- [WHAT IS REQUIRED]:
Rewrite the data from its start through the line containing "This screenshot has width=1200, height=675.", replacing "checkbox" with "toggle" and leaving everything else unchanged. Omit the pictures from your answer.

(Data items)
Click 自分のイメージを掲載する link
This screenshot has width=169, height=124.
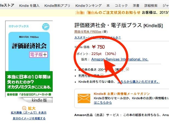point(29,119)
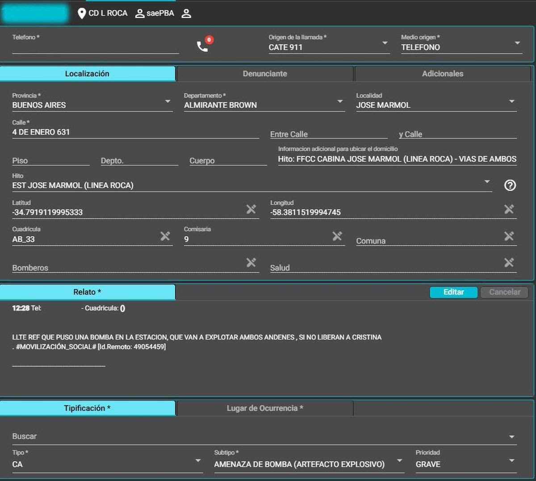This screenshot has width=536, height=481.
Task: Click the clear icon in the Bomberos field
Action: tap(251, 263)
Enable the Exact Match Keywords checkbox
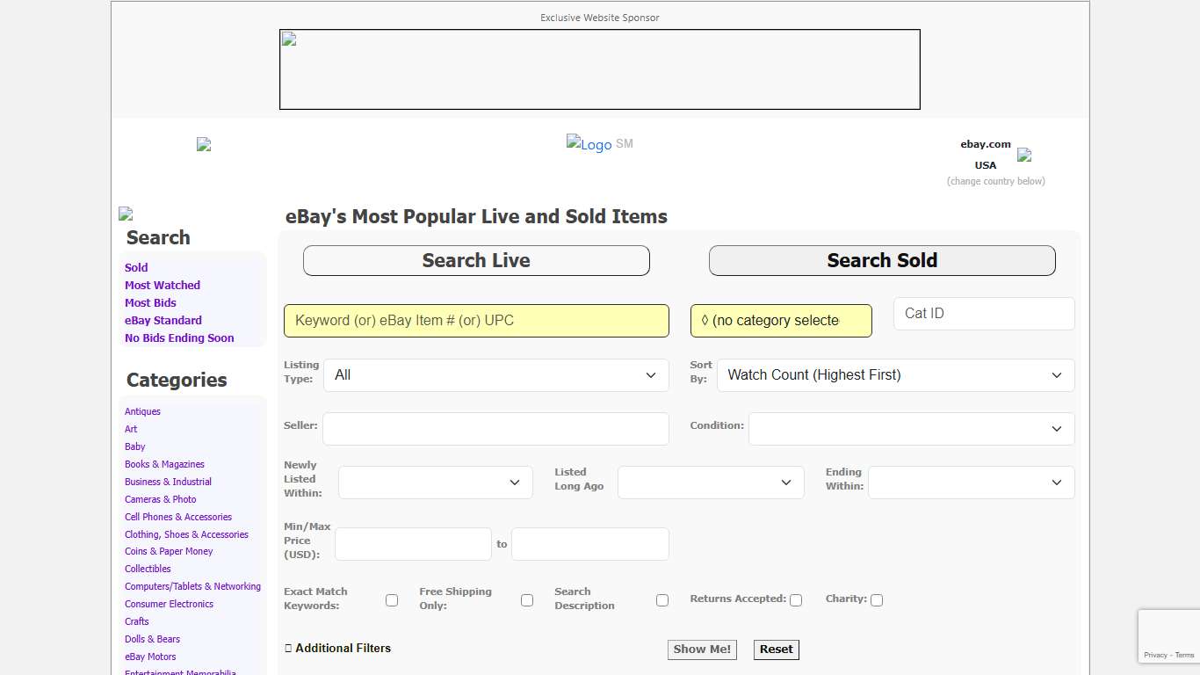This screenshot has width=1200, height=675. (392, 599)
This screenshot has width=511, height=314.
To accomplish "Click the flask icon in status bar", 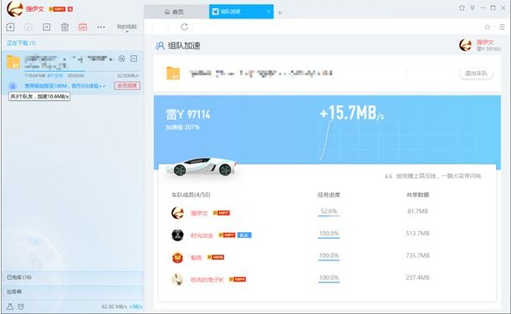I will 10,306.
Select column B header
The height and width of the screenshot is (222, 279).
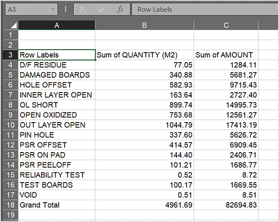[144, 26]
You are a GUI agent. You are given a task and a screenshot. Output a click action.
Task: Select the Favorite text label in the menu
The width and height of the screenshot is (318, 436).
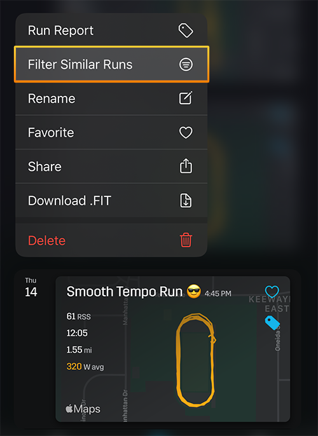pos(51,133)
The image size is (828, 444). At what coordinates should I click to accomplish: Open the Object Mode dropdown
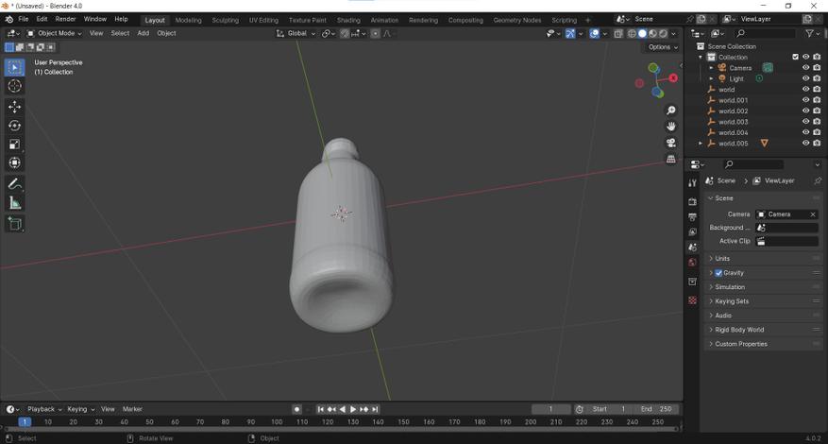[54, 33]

- [COMPLETE ANSWER]:
Click 自分のイメージを掲載する link
This screenshot has width=169, height=124.
point(29,119)
This screenshot has width=536, height=481.
Task: Click the clear icon in the Bomberos field
Action: tap(251, 263)
Enable the Exact Match Keywords toggle
This screenshot has width=1200, height=675. (392, 599)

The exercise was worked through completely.